Letters to the editor dated September 15, 2021

| Updated on September 15, 2021

Jumping the gun

With reference to the article ‘Is India winning the Covid battle?’, more than half of our population has received at least one vaccine dose and about 17-18 per cent have received both the doses, which is a good progress.

But stating that we are winning the battle would be jumping the gun. Let us wait for some more months and keep up with our vaccination pace.

The medical fraternity are still not sure about whether or not a third wave will come and what kind of intensity it will have. Moreover what we are witnessing in Kerala and some parts of Maharashtra, calls for more vigilance on our part.

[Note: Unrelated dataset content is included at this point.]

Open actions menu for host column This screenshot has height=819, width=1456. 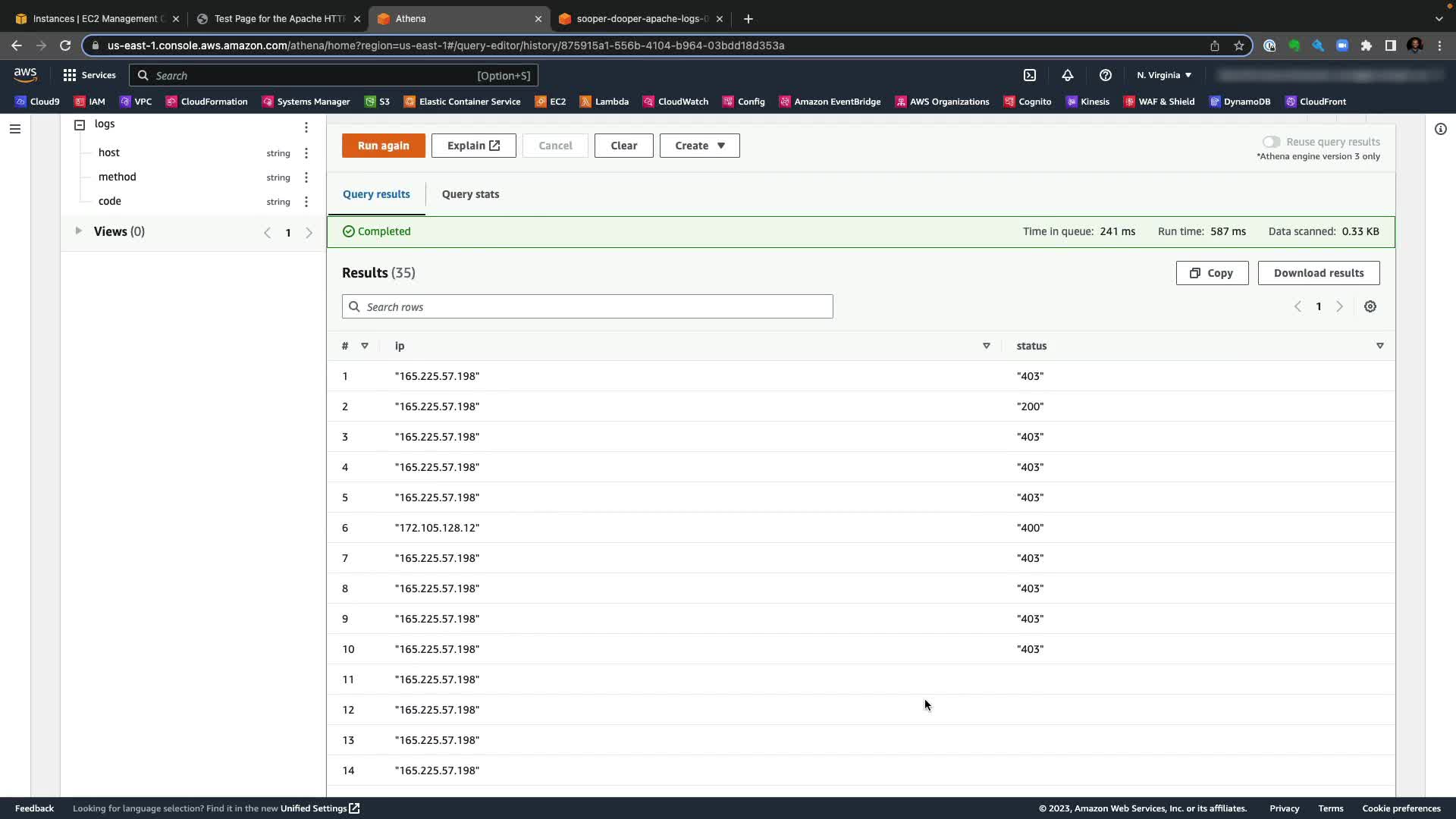[306, 153]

Right now the government’s priority should be on vaccination especially in the rural areas.

Bal Govind


Crypto concerns

With reference to the article ‘Re-examine crypto policy’ (September 15), as per the traditional definition of money it has four essential characteristics — a medium, a measure, a standard and a store. In these terms, crypto currency cannot be called a full fledged money as it is not a standard or a measure.

Its value keeps fluctuating as per demand and supply and it is at best an asset class like any other commodity and has limitations from the regulatory angle.

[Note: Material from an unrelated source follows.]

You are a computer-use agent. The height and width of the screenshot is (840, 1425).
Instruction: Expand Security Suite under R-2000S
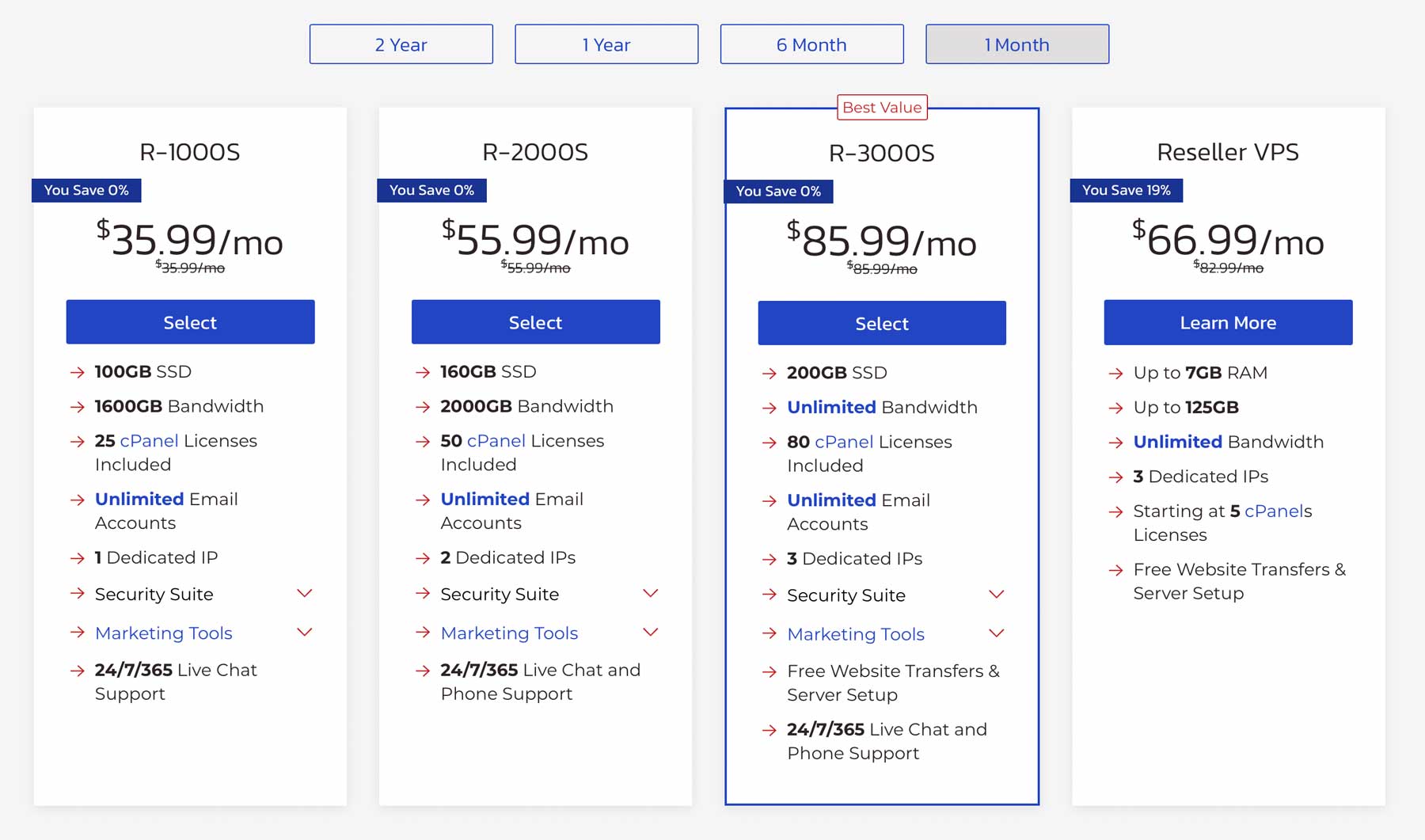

The government’s concern stems from the issues related to terror funding and benami transactions. Since crypto currency has got recognition in many countries the government should make its stand clear and may bring in controls by linking investors to bank account, Aadhaar, PAN etc and by licensing the dealers.

M Raghuraman


Audit rows

With reference to the news report titled ‘CA Institute lashes out at NFRA over TAC report’ (September 15), we must not overlook the history of ICAI’s failures which led to the formation of NFRA. One can understand why today ICAI looks at NFRA as a threat.

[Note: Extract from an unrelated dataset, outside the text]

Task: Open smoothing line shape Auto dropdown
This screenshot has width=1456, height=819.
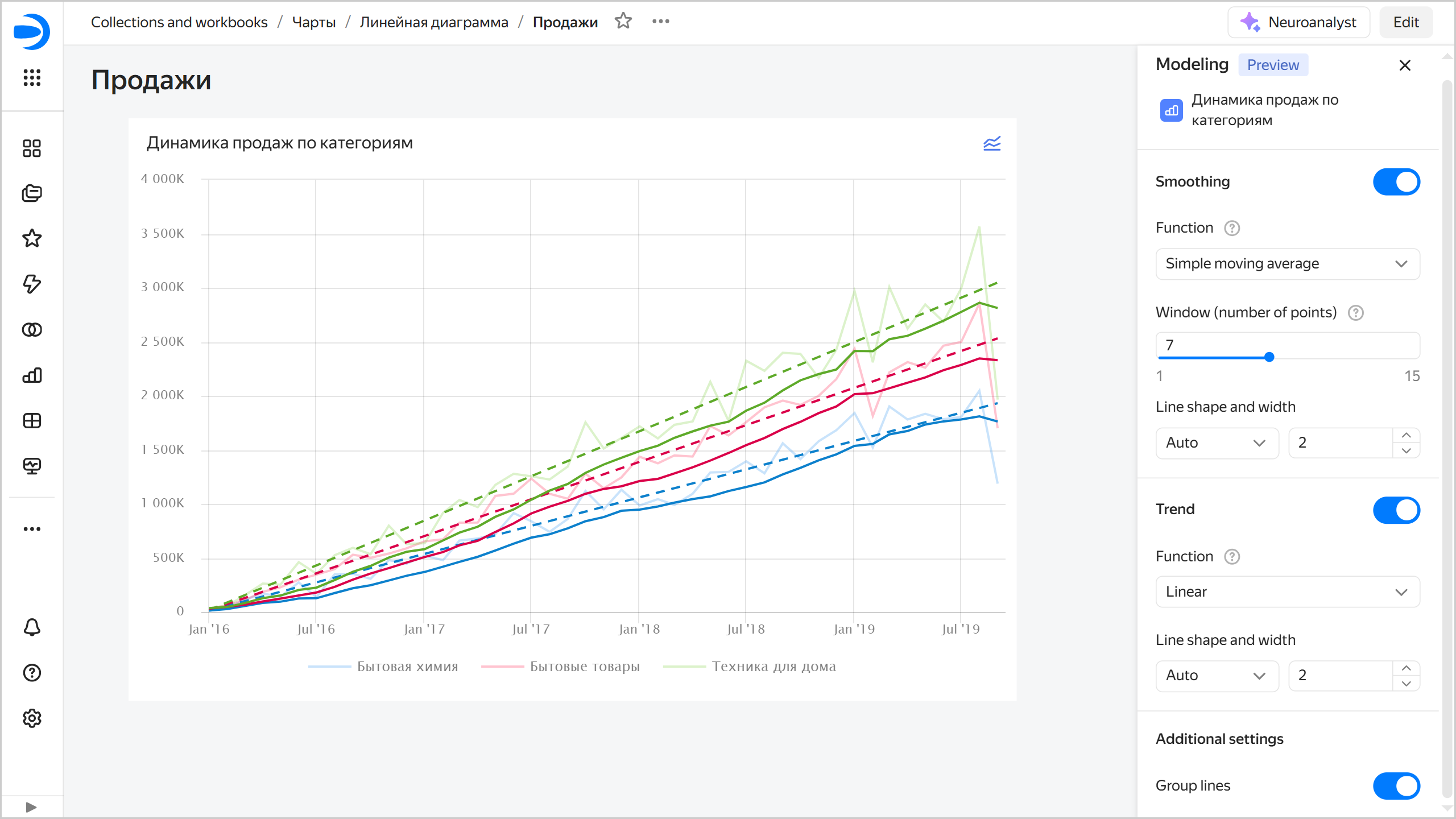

In the past, ICAI did not take prompt action against its members who had failed to discharge their duty as statutory auditors of listed public limited companies. ICAI’s poor regulatory record serves as an argument against self-regulation.

The prosecution rate of the offenders is too low, and the whole process drags on for years.

Obviously, both ICAI and NFRA must work together to ensure that the interests of all the stakeholders.

CA Narendra M Apte


Realising electronics’ potential

With reference to the article ‘Catching up with China and South Korea’ (September 15), even though India wants to become a global hub for electronics manufacturing, the prevailing conditions are not conducive to manufacture the key components like semi conductors and display, thanks to the paucity of investments and reliance on Chinese imports for key components.

Mere assembling of components would never gain global prominence and India ought to produce key components such as semi conductors. Like China and South Korea, Indian electronic manufacturers must given hassle-free, long-term finance at low rate of interest, tax concessions, adjustment of import-export tariff rates, free land with Special Economic Zones status and bring them under cluster management to augment capacity.

Mere assembly of imported components will not earn global status in the manufacturing and export of electronic goods.